Sa plaidoirie a eu pour titre: «En faut-il vraiment peu pour être heureux ?»

«Madame la Ministre,

Monsieur Le Président,

Mesdames et Messieurs Membres du Jury,

Cher Auditoire.

Notre temps est imparti mais je ne vais pas pour autant me précipiter et démarrer sur les chapeaux de roue.

Vue la faible participation masculine, j’ai cru un instant que je me trouvais au concours de la magistrature.  En faut-il ainsi vraiment peu pour être heureux ? De prime abord je vais vous dire oui il en faut peu pour être heureux. Tout comme il en faut peut-être peu pour être malheureux ? Ou bien encore beaucoup pour être heureux ? Ou bien peut-être pour être malheureux ? 

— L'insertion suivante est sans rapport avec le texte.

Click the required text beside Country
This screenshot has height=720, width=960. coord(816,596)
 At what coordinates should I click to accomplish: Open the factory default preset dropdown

Alors du coup je suis un peu comme vous, je crois que la question mérite réflexion et je vais essayer d’organiser au mieux ma pensée ; entendons-nous sachant que l’avoçat raconte des salades, je ne ferai pas exception mais je vais essayer de les assaisonner afin qu’elles soient comestibles ?

 En faut-il vraiment peu pour être heureux ? La première question que je me suis posée était : Où le Barreau puise-t-il donc sa source d’inspiration pour me proposer un sujet aussi philosophique et qui m’a creusé autant les méninges.

J’ai donc effectué quelques recherches et je suis in fine retombé en enfance.

Au beau milieu de la forêt, un petit homme pleurait dans son berceau

Recueilli et élevé par une meute intriguée, d’enfant il devint un louveteau.

Le temps passa et il singeait les primates en s’agrippant partout.

Il s’émancipera en rencontrant l’ours bien en chair Baloo.

Affrontant la vie et ses dangers permanents,

Il fait face à Sherkahn le tigre et K le serpent.

Mowgli part à l’aventure en quête d’apprentissage,

Avec son petit slip et son côté sauvage.

Je vois dans vos yeux que vous avez deviné la chose,

IL sera plus aisé de revenir en prose

Je parle bien sûr du Livre de la jungle.

Non non ! J’ai bien dit le livre de la jungle ! Pas l’annuaire du barreau

Il s’agit bien sûr du Livre de la Jungle de Rudyard Kupling.

Parlons de Baloo. Il aime la nature, il s’émerveille, il chante, il détient une légèreté et un optimiste a tout épreuve. Il voit la vie Dupong du bon côté, et a une certaine une spontanéité et sincérité…. Peut-être presqu’égale à celles de  mes confrères. A chaque fois qu’il traverse la forêt il la redécouvre.  Voilà ce qu’est Baloo.

Face aux interrogations de Mowgli sur la manière dont la vie devrait être vécue, l’ours entame sa réponse avec une chanson que nous avons tous entendue: Il en faut peu pour être heureux vraiment très peu pour être heureux… Bon je ne suis pas là pour faire la danse de la pluie.

Ainsi, pour notre Baloo, la vie doit se résumer au nécessaire et le nécessaire tient en peu de choses, "un peu d'eau fraîche et de verdure/que nous prodigue la nature/quelques rayons de miel et de soleil."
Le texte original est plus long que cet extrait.